Exosomal miR-429 derived from adipose-derived stem cells ameliorated chondral injury in osteoarthritis via autophagy by targeting FEZ2

Osteoarthritis (OA) is the most prevalent musculoskeletal disease, imposing a significant public health burden. Exosomes might be an effective means of treating OA.

ADSC exosomes could be beneficial for OA and could be absorbed by chondrocytes to promote chondrocyte proliferation through miR-429. miR-429 ameliorated cartilage injury in OA by targeting FEZ2 and promoting autophagy.

ADSCs were isolated and cultured from 4-week-old Sprague-Dawley rats. ADSCs and chondrocytes were identified by flow cytometry assay and fluorescent staining, respectively. The exosomes were extracted and identified. Exosome transport was verified by cell staining and co-culture. Beclin 1, collagen II, LC3-II/I, miR-429, and FEZ2 mRNA and protein expression were investigated with real-time PCR and western blotting, respectively. Chondrocyte proliferation was investigated with Cell Counting Kit-8 (CCK-8) assay. The association between miR-429 and FEZ2 was verified with luciferase assay. A rat OA model was established and rat knee joint cartilage tissue was examined with hematoxylin-eosin and toluidine blue staining.

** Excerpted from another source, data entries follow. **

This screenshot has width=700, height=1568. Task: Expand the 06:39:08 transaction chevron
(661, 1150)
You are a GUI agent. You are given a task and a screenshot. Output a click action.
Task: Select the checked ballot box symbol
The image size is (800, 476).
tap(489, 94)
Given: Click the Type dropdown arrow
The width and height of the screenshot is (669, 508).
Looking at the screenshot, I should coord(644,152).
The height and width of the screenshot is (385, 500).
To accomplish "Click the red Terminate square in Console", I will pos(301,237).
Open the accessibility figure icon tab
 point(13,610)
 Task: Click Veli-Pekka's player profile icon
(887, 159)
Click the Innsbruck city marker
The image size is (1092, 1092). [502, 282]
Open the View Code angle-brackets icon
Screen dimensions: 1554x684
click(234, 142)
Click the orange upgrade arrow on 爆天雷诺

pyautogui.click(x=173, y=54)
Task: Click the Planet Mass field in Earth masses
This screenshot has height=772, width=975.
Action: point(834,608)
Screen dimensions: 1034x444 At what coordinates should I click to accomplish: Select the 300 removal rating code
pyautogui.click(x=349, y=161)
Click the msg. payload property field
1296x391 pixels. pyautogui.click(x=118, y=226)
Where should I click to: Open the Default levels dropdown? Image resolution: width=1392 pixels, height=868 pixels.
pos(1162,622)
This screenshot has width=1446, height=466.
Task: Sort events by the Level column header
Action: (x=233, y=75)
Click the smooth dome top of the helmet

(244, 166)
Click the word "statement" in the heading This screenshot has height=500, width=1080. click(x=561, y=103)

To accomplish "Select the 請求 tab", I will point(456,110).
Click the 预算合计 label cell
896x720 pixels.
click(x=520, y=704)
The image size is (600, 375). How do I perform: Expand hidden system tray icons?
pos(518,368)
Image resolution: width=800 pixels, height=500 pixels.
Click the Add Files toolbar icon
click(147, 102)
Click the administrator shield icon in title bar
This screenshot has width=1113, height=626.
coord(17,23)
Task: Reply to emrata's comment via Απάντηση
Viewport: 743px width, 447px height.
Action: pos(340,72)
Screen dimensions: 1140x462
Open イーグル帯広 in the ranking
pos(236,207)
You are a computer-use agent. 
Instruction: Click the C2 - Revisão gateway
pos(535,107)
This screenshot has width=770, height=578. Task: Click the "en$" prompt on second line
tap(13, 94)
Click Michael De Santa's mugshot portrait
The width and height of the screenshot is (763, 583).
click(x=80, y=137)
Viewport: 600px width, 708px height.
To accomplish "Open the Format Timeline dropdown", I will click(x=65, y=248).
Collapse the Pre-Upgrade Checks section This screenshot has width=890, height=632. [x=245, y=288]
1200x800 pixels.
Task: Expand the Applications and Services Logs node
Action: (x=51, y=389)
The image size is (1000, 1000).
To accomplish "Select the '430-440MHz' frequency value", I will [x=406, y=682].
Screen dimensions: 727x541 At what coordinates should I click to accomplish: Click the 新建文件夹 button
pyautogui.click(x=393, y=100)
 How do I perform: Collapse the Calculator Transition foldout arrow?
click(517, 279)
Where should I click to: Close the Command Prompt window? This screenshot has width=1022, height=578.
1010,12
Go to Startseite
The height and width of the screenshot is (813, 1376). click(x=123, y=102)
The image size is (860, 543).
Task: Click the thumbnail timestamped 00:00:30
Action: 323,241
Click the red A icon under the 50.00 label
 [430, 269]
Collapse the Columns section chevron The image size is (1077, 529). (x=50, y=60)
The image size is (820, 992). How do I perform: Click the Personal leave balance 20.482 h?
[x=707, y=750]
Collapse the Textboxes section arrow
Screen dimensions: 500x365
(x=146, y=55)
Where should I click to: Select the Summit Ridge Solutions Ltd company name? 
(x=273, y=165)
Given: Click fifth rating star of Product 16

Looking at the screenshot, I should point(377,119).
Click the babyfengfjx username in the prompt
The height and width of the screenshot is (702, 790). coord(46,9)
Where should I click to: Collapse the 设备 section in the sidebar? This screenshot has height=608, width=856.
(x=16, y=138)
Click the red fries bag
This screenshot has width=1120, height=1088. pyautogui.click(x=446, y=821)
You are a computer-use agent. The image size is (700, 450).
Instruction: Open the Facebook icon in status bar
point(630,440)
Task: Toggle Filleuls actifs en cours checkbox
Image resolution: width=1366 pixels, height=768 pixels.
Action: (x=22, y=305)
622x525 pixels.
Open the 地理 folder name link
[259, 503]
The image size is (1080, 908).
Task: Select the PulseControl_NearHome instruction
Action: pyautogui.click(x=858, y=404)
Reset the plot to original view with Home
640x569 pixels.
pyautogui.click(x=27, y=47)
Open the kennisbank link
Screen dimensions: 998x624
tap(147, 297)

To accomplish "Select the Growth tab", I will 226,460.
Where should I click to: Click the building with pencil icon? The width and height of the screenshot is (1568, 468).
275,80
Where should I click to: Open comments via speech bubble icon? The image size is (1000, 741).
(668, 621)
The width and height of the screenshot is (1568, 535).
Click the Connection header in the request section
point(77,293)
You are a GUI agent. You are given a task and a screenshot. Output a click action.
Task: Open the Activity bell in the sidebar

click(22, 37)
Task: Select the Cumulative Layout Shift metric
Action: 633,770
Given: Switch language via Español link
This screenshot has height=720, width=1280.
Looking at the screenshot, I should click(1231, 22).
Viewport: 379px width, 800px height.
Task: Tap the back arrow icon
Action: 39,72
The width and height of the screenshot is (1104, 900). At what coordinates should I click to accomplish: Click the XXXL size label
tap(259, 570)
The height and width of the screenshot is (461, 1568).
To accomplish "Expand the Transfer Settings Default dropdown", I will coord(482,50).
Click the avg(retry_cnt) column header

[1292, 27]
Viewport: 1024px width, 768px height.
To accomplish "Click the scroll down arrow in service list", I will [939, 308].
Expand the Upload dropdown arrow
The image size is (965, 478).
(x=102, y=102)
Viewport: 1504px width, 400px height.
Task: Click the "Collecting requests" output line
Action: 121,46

To investigate the role of exosomes from adipose tissue-derived stromal cells (ADSCs) in OA. We explored whether exosomes from ADSCs could be absorbed by OA chondrocytes, whether there were differences in miR-429 expression in the exosomes of ADSCs and chondrocytes, and whether ADSC exosomal miR-429 could enhance chondrocyte proliferation to exert therapeutic effects in OA. Study design: Controlled laboratory study.

Both ADSCs and chondrocytes secreted exosomes and ADSC-derived exosomes could be absorbed by the chondrocytes. ADCS exosomes contained higher miR-429 levels than chondrocyte exosomes. The luciferase assay demonstrated that miR-429 directly targeted FEZ2. Compared with the OA group, miR-429 promoted chondrocyte proliferation while FEZ2 decreased it. miR-429 promoted autophagy by targeting FEZ2 to ameliorate cartilage injury. In vivo, miR-429 promoted autophagy to alleviate OA by targeting FEZ2.